> _EXERCISE TASK 1_:
From the projector description below, list every lens it names, each with its reference numeral.
> _EXERCISE TASK 2_:
According to the projector description below, how many rectangular prisms are bonded together to form the cross dichroic prism 825?
> _EXERCISE TASK 3_:
Continue the projector description below from its final sentence, carrying on the account of the liquid crystal panel's equivalent circuit.

GIVEN TEXT start

The dichroic mirror 813 transmits a red light component included in white light from the light source 810 and reflects a blue light component and a green light component. The transmitted red light component is reflected by the reflective mirror 817 and then is incident on the red liquid crystal light valve 822. Further, the green light component reflected by the dichroic mirror 813 is reflected by the dichroic mirror 814 and then is incident on the green liquid crystal light valve 823. In addition, the blue light component reflected by the dichroic mirror 813 passes through the dichroic mirror 814. As for the blue light component, in order to prevent light loss due to a long optical path, a light-guiding unit 821 constituted by a relay lens system having the incident lens 818, the relay lens 819, and the emission lens 820 is provided. The blue light component is incident on the blue liquid crystal light valve 824 via the light-guiding unit 821.
Three color light components modulated by the respective liquid crystal light valves are incident on the cross dichroic prism 825. The cross dichroic prism 825 is formed by bonding four rectangular prisms, and a dielectric multilayered film which reflects the red light component and a dielectric multilayered film which reflects the blue light component are formed in an X shape at the interfaces. The three color light components are synthesized by the dielectric multilayered films, thereby forming light indicating a color image. Synthesized light is projected on a screen 827 through the projection lens 826 serving as a projection optical system, and thus an image is displayed on a magnified scale.
Since light from the lamp 811 in the light source 810 is converted into approximately parallel light by the reflector 812, the incident angle of light-source light with respect to the liquid crystal light valves 822, 823, and 824 is at most about 12°. The projected image is formed from incident light. Here, when a liquid crystal display device described below is used as the liquid crystal light valves 822, 823, and 824, it is possible to enhance the contrast ratio in the normal direction and within a range of small polar angles. Therefore, it is possible to enhance the contrast ratio of the image projected on the screen 827.
First, the liquid crystal light valve according to the first embodiment of the invention will be described.
(Equivalent Circuit Diagram)
FIG. 2 is an equivalent circuit diagram of the liquid crystal panel. Pixel electrodes 9 are formed in a plurality of dots arranged in a matrix shape to constitute an image display region of the transmissive liquid crystal panel. TFT elements 30, serving as switching elements to control the electrical connection to the pixel electrodes 9, are formed at the lateral sides of the pixel electrodes 9. Data lines 6 a are electrically connected to the sources of the TFT elements 30. The respective data lines 6 a are supplied with image signals S1, S2, . . . , Sn. Moreover, the image signals S1, S2, . . . , Sn may be line-sequentially supplied to the data lines 6 a in that order or may be supplied to a plurality of adjacent data lines 6 a in groups.

GIVEN TEXT end
STORED DATA start

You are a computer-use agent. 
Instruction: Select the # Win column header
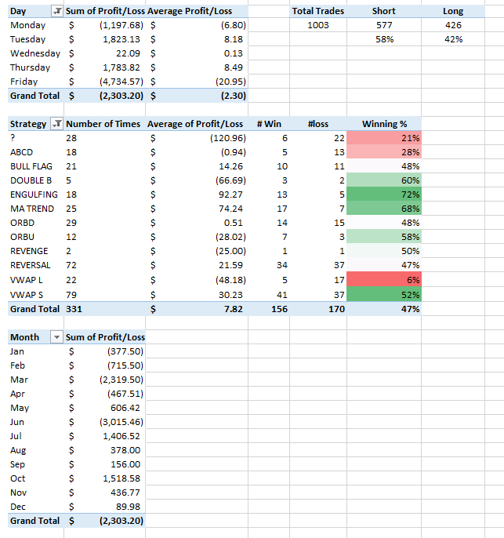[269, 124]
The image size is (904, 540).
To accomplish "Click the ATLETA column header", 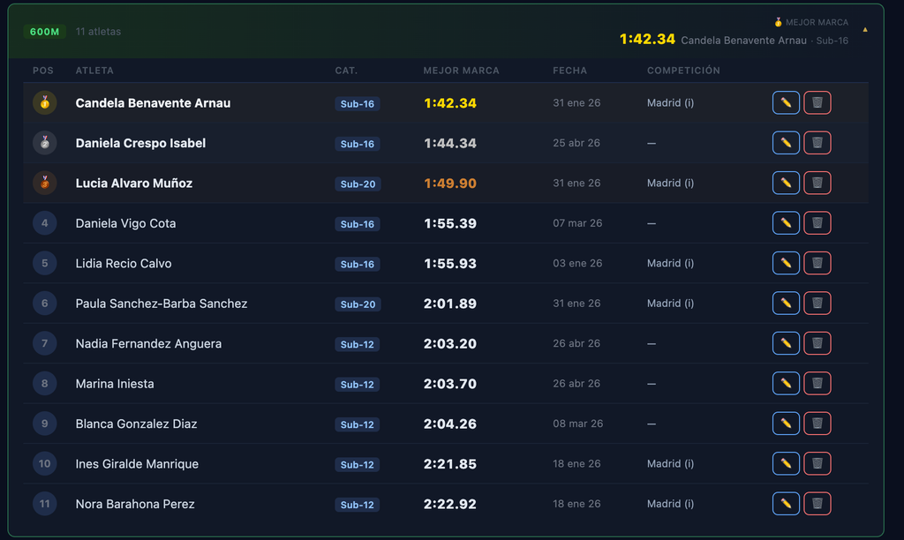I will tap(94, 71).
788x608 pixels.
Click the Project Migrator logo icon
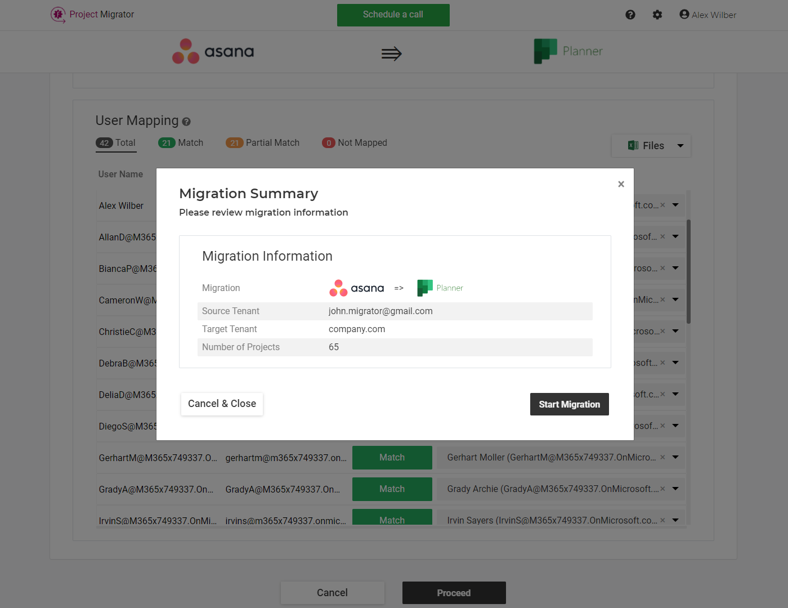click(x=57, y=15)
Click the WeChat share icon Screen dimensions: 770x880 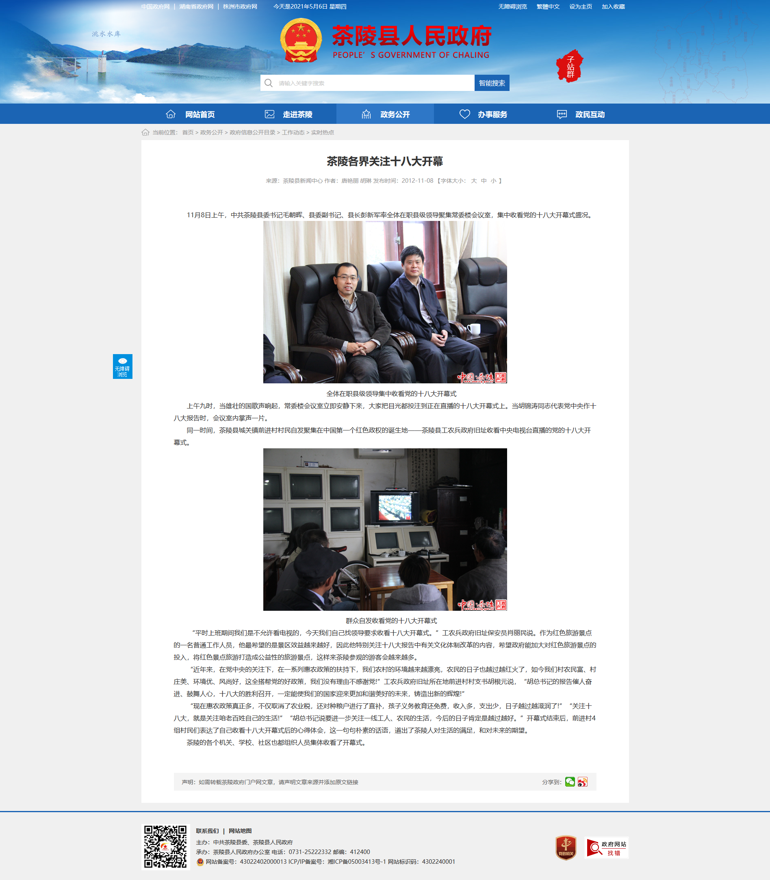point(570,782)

STORED DATA end
STORED DATA start

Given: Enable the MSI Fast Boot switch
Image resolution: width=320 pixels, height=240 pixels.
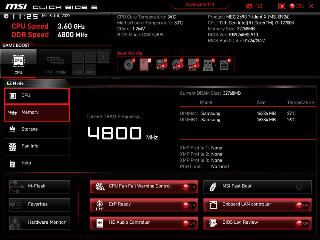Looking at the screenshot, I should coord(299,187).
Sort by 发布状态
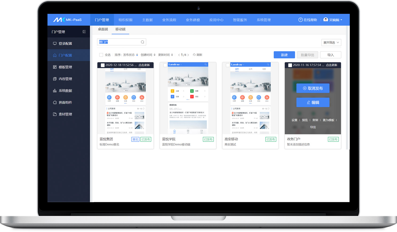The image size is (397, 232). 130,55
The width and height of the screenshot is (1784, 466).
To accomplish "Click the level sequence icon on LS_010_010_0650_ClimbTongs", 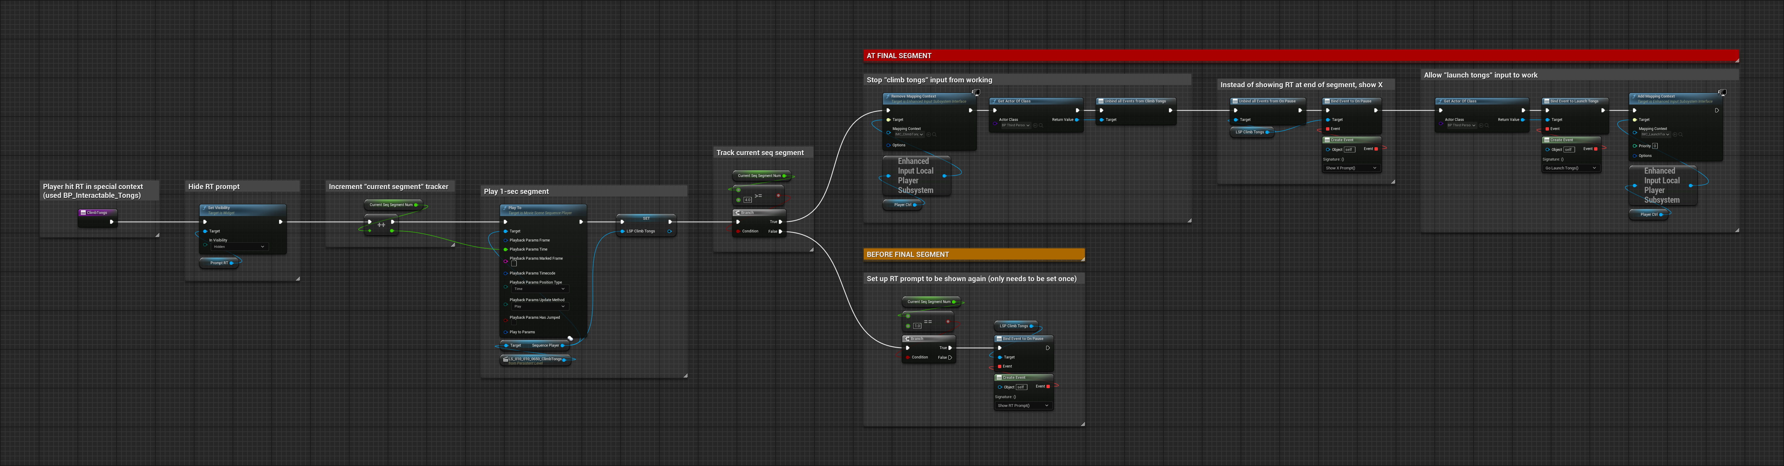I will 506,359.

STORED DATA end
STORED DATA start

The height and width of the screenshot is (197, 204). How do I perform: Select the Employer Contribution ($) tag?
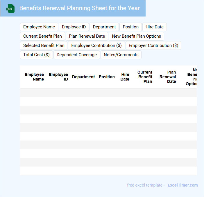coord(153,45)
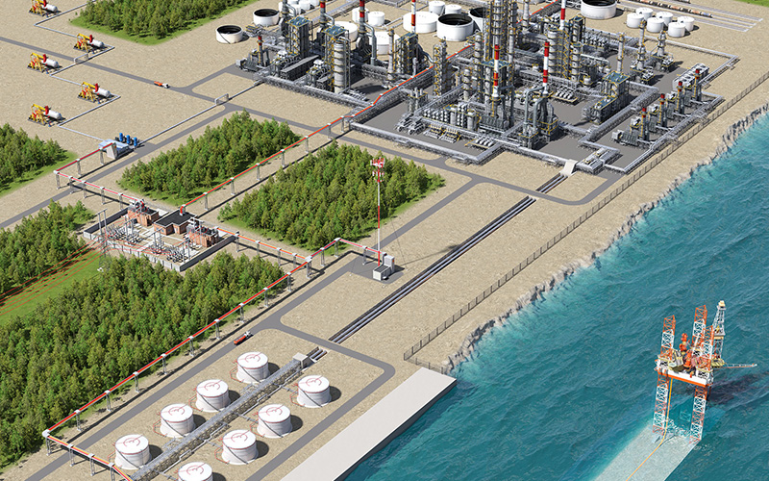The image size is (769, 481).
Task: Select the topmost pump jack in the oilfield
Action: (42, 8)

STORED DATA end

> _TASK RESULT 1_:
incident lens 818
relay lens 819
emission lens 820
projection lens 826

> _TASK RESULT 2_:
Four.

> _TASK RESULT 3_:
Scanning lines 3 a are electrically connected to gates of the TFT elements 30. Scanning signals G1, G2, . . . , Gn are supplied in a pulsed manner to the respective scanning lines 3 a with a predetermined timing. Moreover, the scanning signals G1, G2, . . . , Gn are line-sequentially supplied to the scanning lines 3 a in that order. The pixel electrodes 9 are electrically connected to drains of the TFT elements 30. Then, if the TFT elements 30 serving as the switching elements are turned on for a constant period using the scanning signals G1, G2, . . . , Gn supplied from the scanning lines 3 a, the image signals S1, S2, . . . , Sn supplied from the respective data lines 6 a are written to liquid crystal of each pixel with a predetermined timing.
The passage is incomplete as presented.